A New Dawn on Father’s Day

I asked the non-profit organization, Single Fathers Due to Cancer, founded by Justin Yopp and Don Rosenstein, what they felt their Dad’s needed to hear on Father’s Day. Justin suggested that father’s remember three key things.

1. “Give yourself a break.”

Justin is right on target with this encouragement. After a valiant fight for your wife’s life, try to remember to celebrate your goodness on this day. Don’t forget, you are the kind of father who knows how to be a caregiver in the most extreme circumstances.

Step back on this day and embrace your whole being; your imperfections and your strengths. Know that in order to really be a father, you will make mistakes, sometimes with as much vigor as you love your kids. That’s o.k.  That’s better than o.k., because you haven’t left the game.  It takes courage to stay in a game without your star pitcher. Somehow, you find that courage and enjoy, just enjoy, the rest of the players–even if they keep needing new uniforms.
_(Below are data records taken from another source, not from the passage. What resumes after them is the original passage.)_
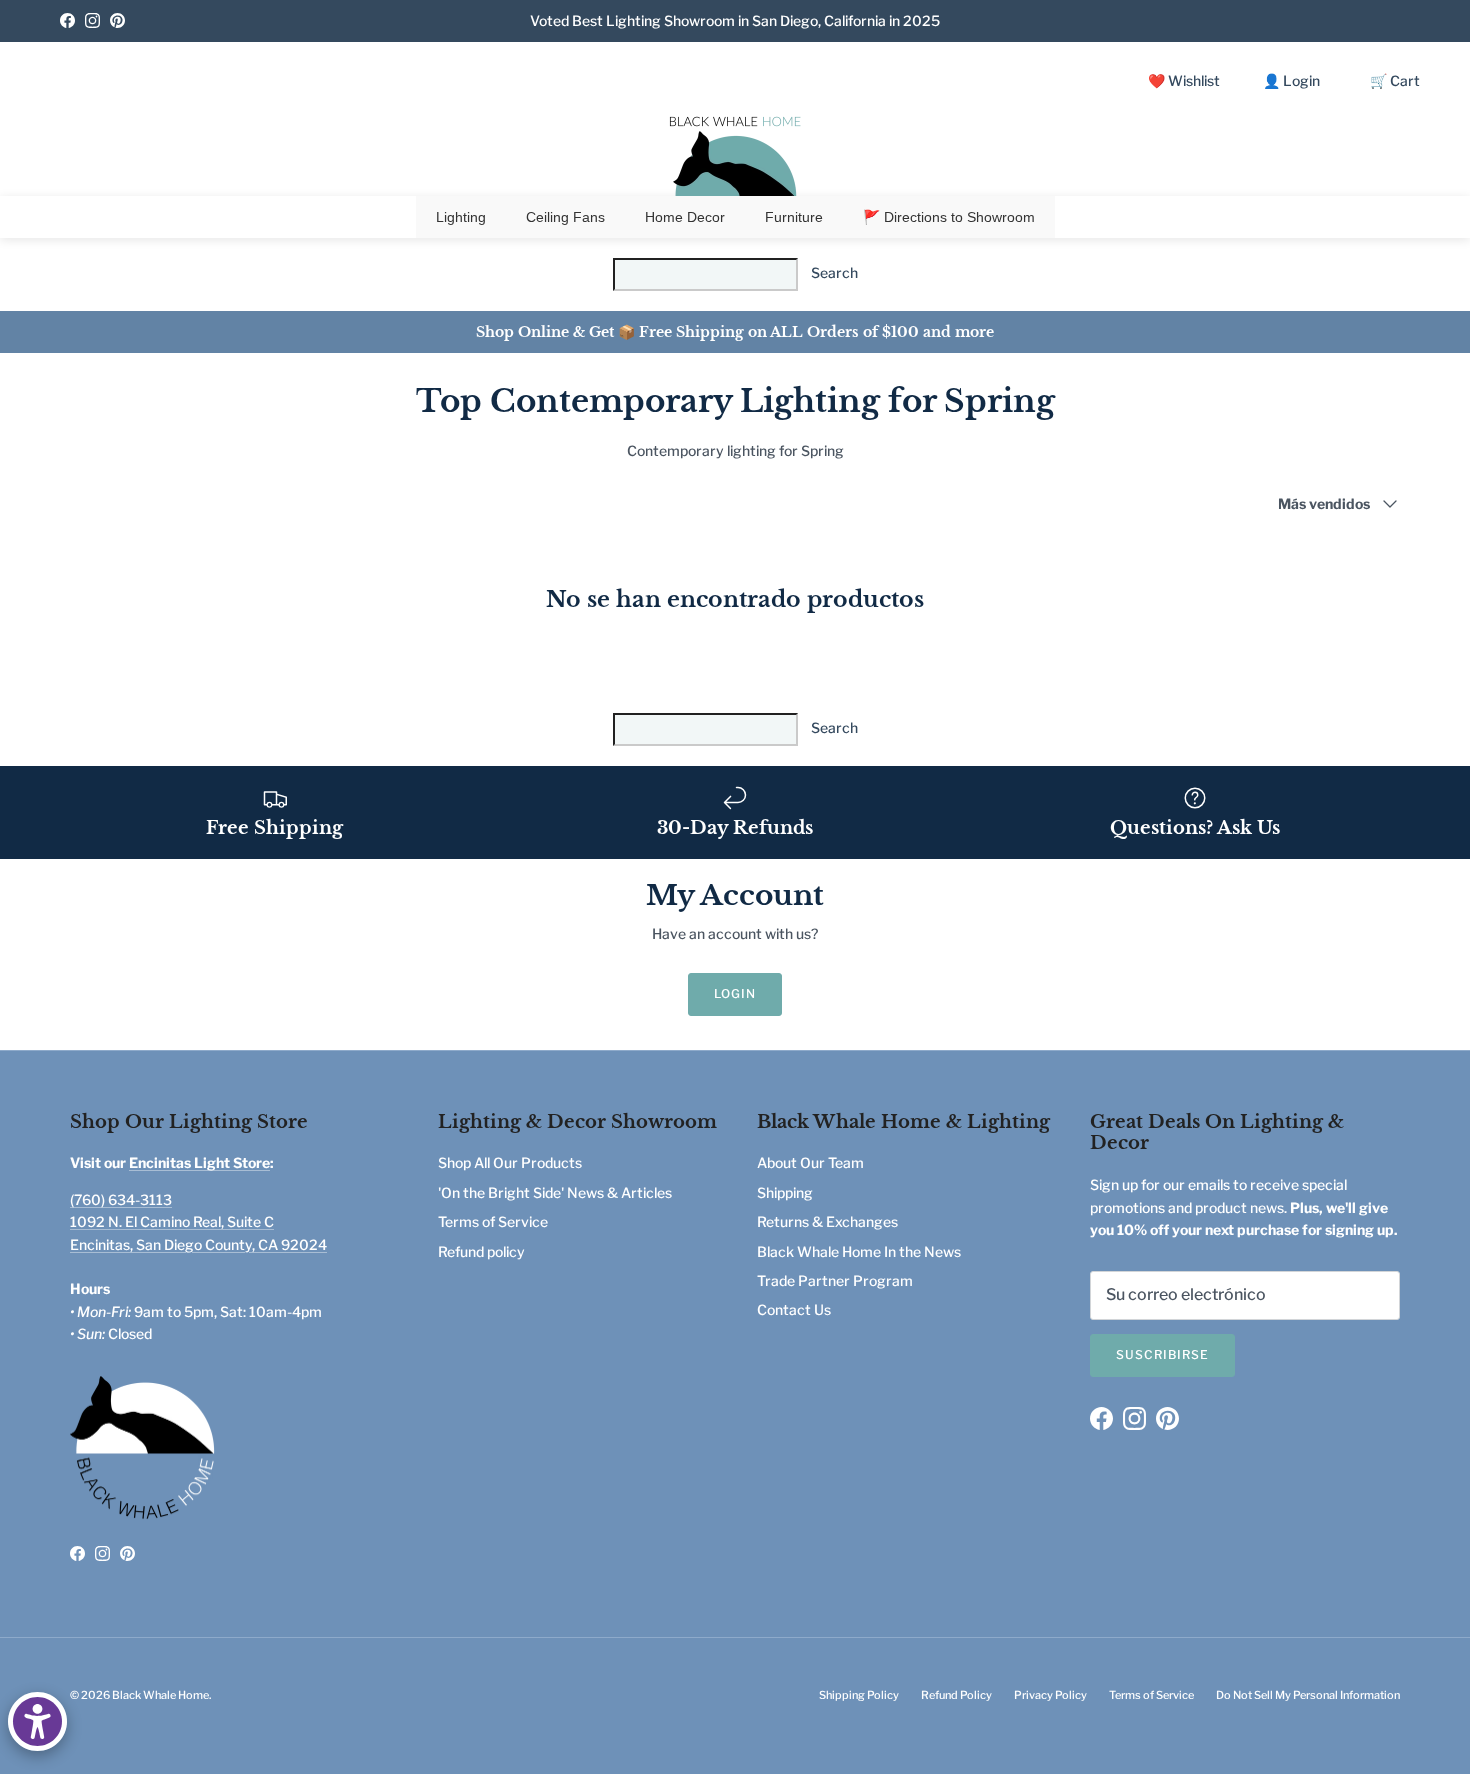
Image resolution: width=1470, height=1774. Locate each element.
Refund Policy (956, 1695)
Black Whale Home (160, 1695)
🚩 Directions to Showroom (949, 217)
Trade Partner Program (835, 1280)
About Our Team (810, 1162)
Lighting (461, 217)
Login (735, 993)
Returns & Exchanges (827, 1221)
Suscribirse (1162, 1354)
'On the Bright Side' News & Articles (555, 1192)
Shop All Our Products (510, 1162)
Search (834, 272)
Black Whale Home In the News (859, 1251)
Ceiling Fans (565, 217)
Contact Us (794, 1309)
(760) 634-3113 (121, 1199)
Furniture (794, 217)
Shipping (785, 1192)
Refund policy (481, 1251)
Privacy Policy (1050, 1695)
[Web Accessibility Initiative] (37, 1721)
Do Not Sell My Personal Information (1308, 1695)
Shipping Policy (859, 1695)
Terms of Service (493, 1221)
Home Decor (685, 217)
2. “Listen to your children. Check in with them from time to time to gauge their emotional temperature.”

As a therapist and a parent, I marvel at the fact everyday that kids are our greatest teachers. Create rites of passage.  I suggest that you ask your kids to write something to you on Father’s Day: a secret wish, an appreciation, or somewhere they would like you to take them, etc. Listening to your children from empathy and generosity help make a beautiful family life. It takes a beautiful heart to parent. After the fire of the tragedy of losing your wife has settled down, having emotional availability is vital for your children in creating stability. Life is not rational so let it surprise you. Life without expectations can in itself, bring new joy.

3.  “It gets better.”

The grief process is unique to every person. But, Justin is correct. It does get better. It is the things you don’t choose to do, or show up for, that you most regret — especially when it involves your kids.  Most importantly, know that you as a parent and a person, are not the sum of your worst day. Don’t forget it takes a beautiful heart to parent. So forgive yourself for all your missteps, and put this saying in your toolkit of coping skills as you transition. Remember to embrace each day in the best way you know how. You literally learn this in every minute of every hour, of every day.

Celebrations are so important to life.  Have a Happy Father’s Day as you are learning to regenerate your family.